02 Alguien tiene que morir

Respiró. Quedaba poco personal y las luces estaban bajas. Sus pisadas eran fuertes; había eco ahí, y eso le resultaba agradable; le parecía casi un consuelo, como todo lo que causa algo de certeza.
Ellos, en sus cuartos, dormían. De vez en cuando los miraba por la mirilla de la puerta; de vez en cuando llegaba un murmullo que crecía y de pronto era gritos, pero duraba poco.
Él caminaba por los pasillos; estaba todo tan silencioso, tan irreal... A veces se cruzaba con una enfermera e intercambiaban palabras cortas y olvidables.
Era una noche clara. No iba a pasar nada esa noche.
En una esquina se había quemado una bombita, y ahora era un bache oscuro entre dos soles agonizantes de luz blanca. Se detuvo; tenía la bombilla de reemplazo en el bolsillo y la escalera portátil enganchada en el brazo. Abrió la escalera, metió la mano en el bolsillo, sintió el cristal frío entre las yemas. Pero se quedó ahí parado, con la mano en el bolsillo, en la tregua de una esquina sin luces.

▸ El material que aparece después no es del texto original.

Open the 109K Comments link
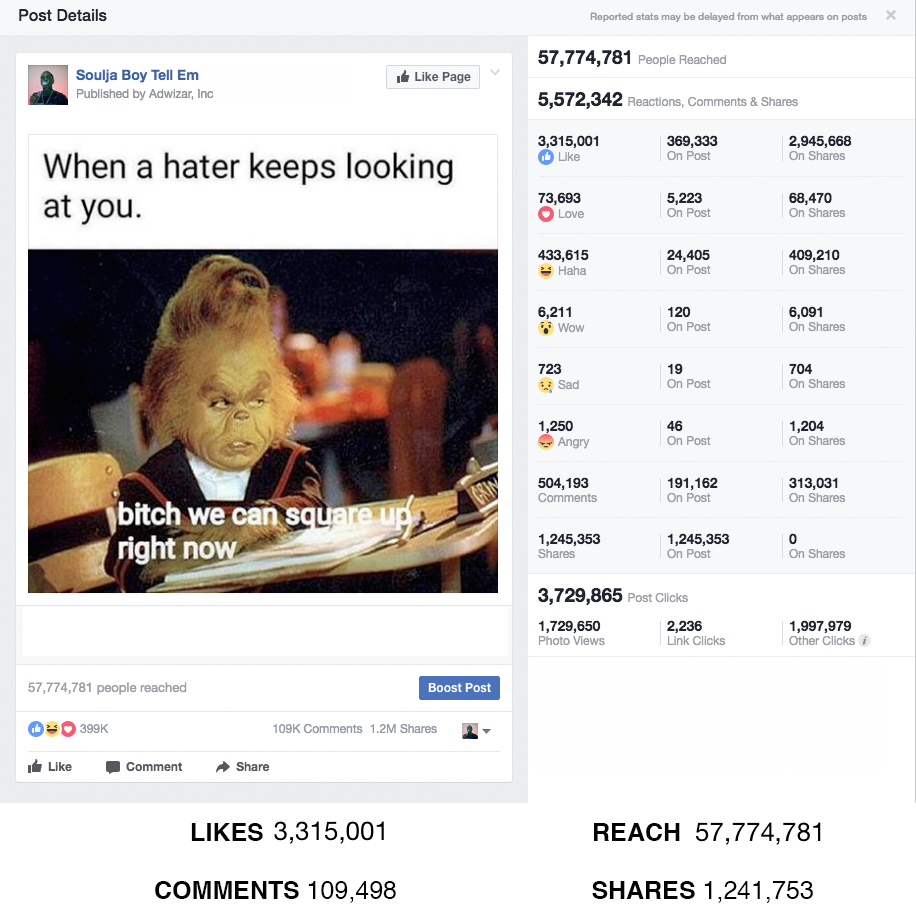The image size is (916, 916). (317, 728)
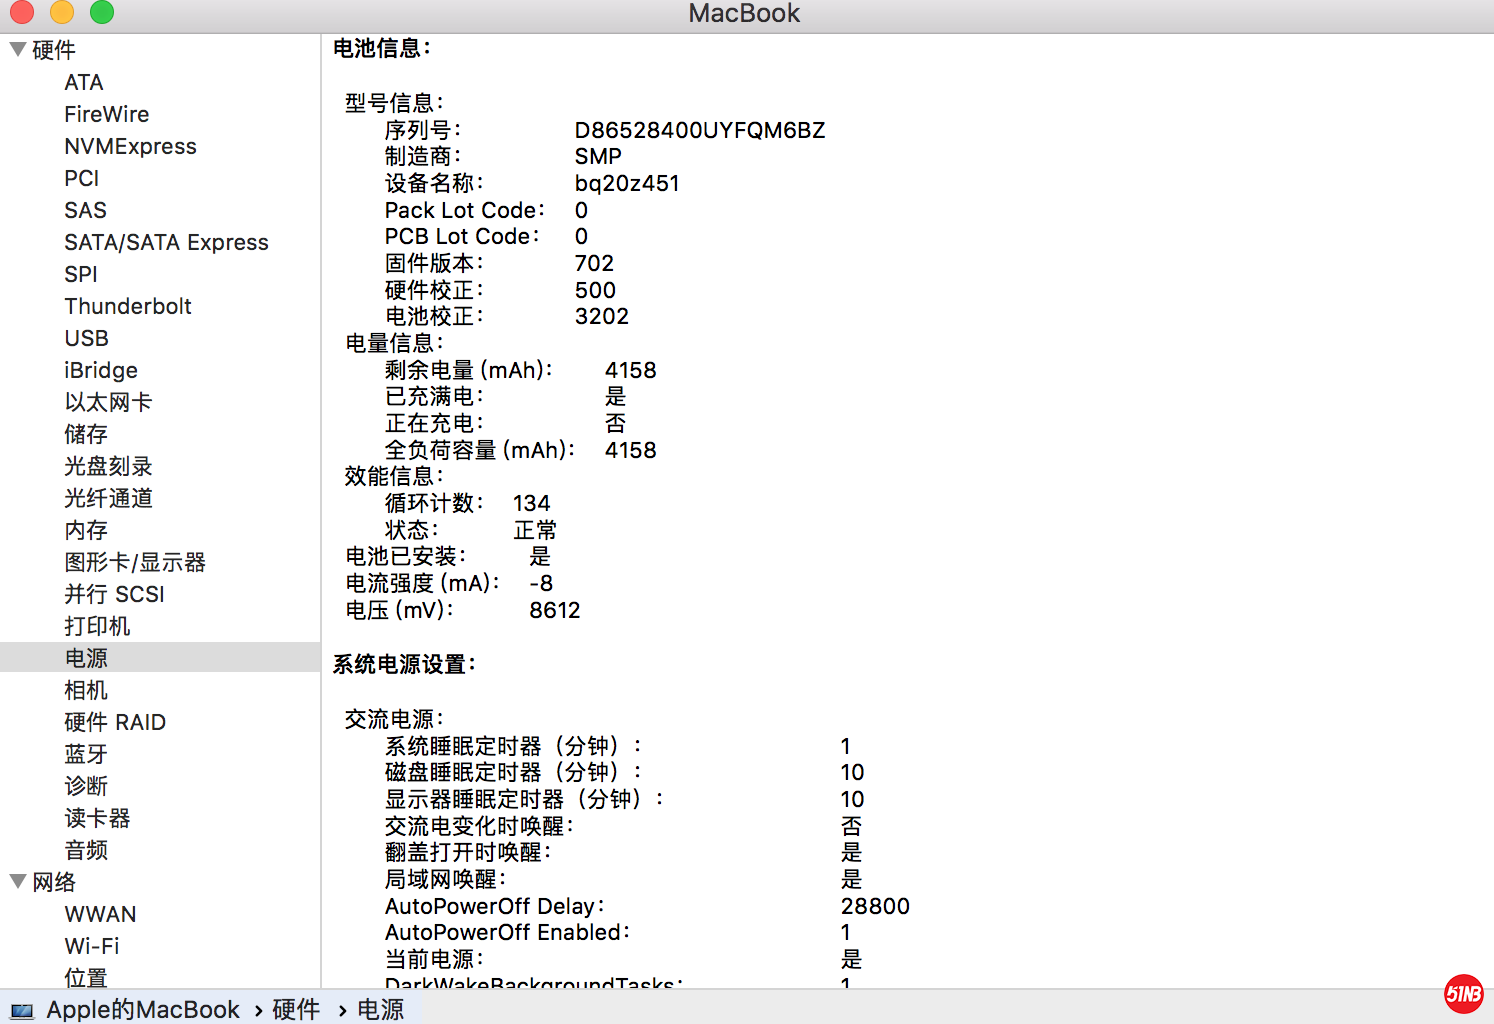
Task: Click Apple的MacBook in the path bar
Action: (x=143, y=1010)
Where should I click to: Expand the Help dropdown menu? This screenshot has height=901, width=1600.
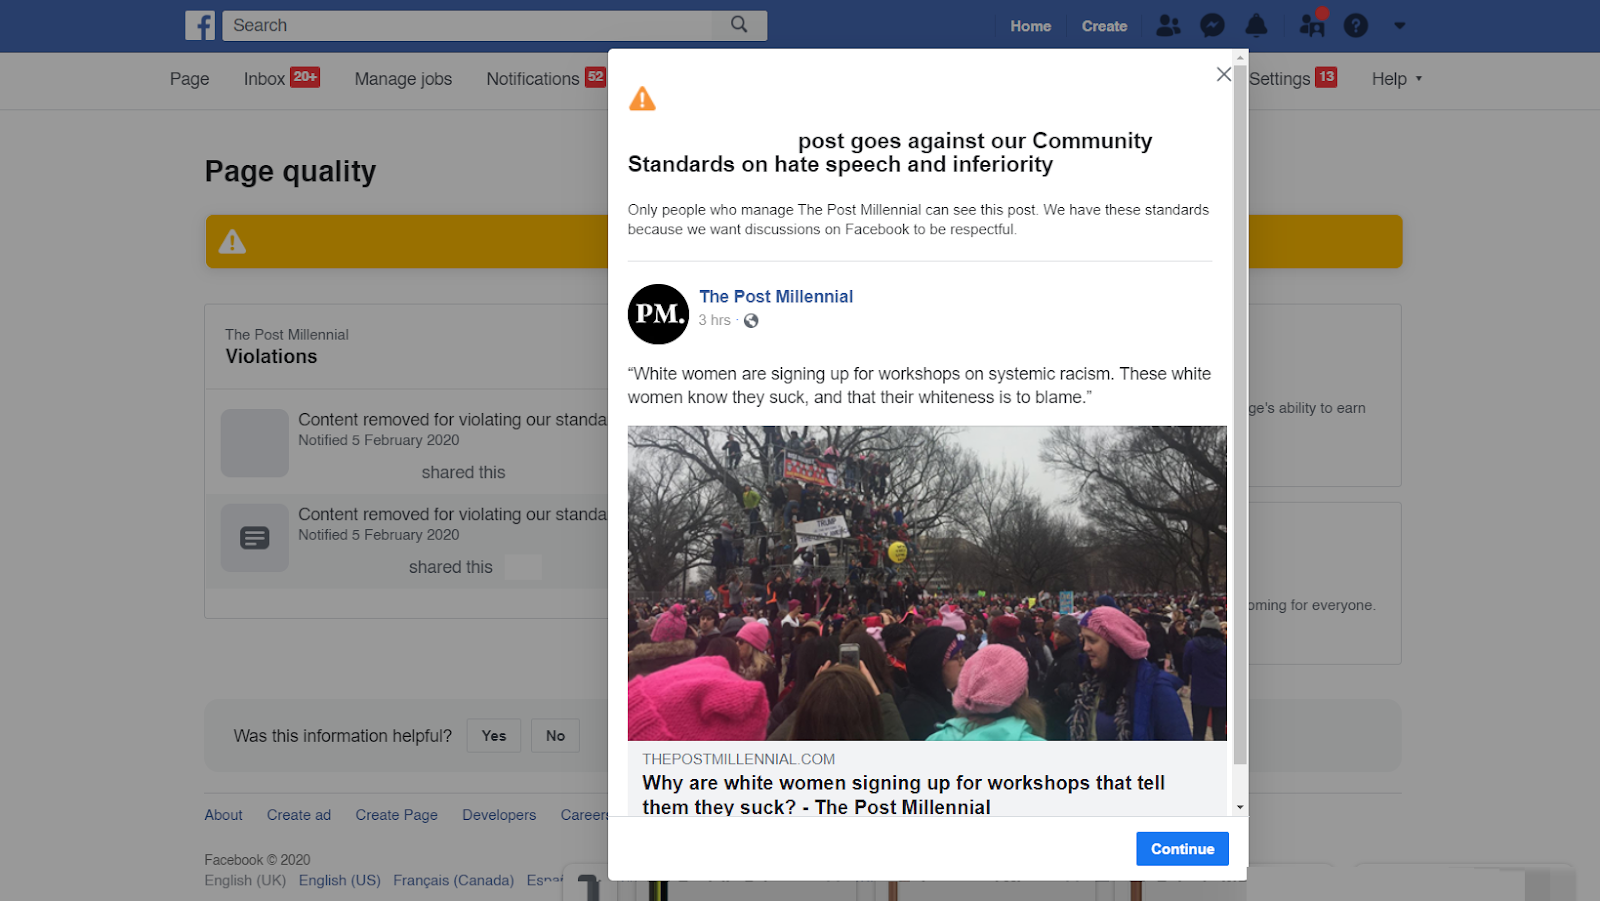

El murmullo llegó de atrás, de un cuarto. Un cuerpo flaco y cetrino se desdibujaba bajo las sábanas blancas, y gemía en la cama, pero no se movía, sino que permanecía ahí, seco, sudado, extenso. Él sabía lo que venía a continuación. El gemido iba a mantenerse monótono, en ascenso durante un tiempo, iba a convertirse en grito, iba a atraer a una enfermera, iba a morir en el consuelo de una inyección, amparado por la luz proveniente de una lámpara en la esquina del pasillo. Él esperó, mirando por la mirilla, tras el cristal. El murmullo siguió, monótono, en ascenso, alto. Era una retahíla de frases sin sentido que colmó el cuarto. Pero no hubo gritos, y la enfermera no apareció. El gimiente no se removía en la cama, pero en un momento abrió los ojos, y miró el techo. El ruido seguía; era como un tono independiente y monocorde, una pesadilla que se materializaba en su persecución y colmaba el cuarto y llenaba de pavor los ojos del que yacía. Él miraba; una pesadilla trepaba a las paredes y lo miraba desde el otro lado de la puerta. Lo miraba, y reptaba en la cama, y se confundía con las sábanas; hacía vibrar el cuerpo en escalofríos, desdeñaba a la mano que se alzaba en ruego, cubría el jadeo de los labios entreabiertos, crispaba las dedos.
Todo ocurrió muy lento, muy rápido; la respiración se hizo errática de pronto, estruendosa, y languideció para desaparecer como un silbido. Y eso fue todo, un rostro como una máscara de cera, una boca abierta, una mano cerrada, un pie asomando bajo la sábana. Un minuto de silencio bajo una lámpara quemada, en una noche clara. Y el posterior jaleo de delantales blancos arrastrando una camilla bajo las luces, una tras otra, tras otra, tras otra, por un pasillo eternamente blanco e iluminado, sobre la mirada extinta de él con la mano en el bolsillo.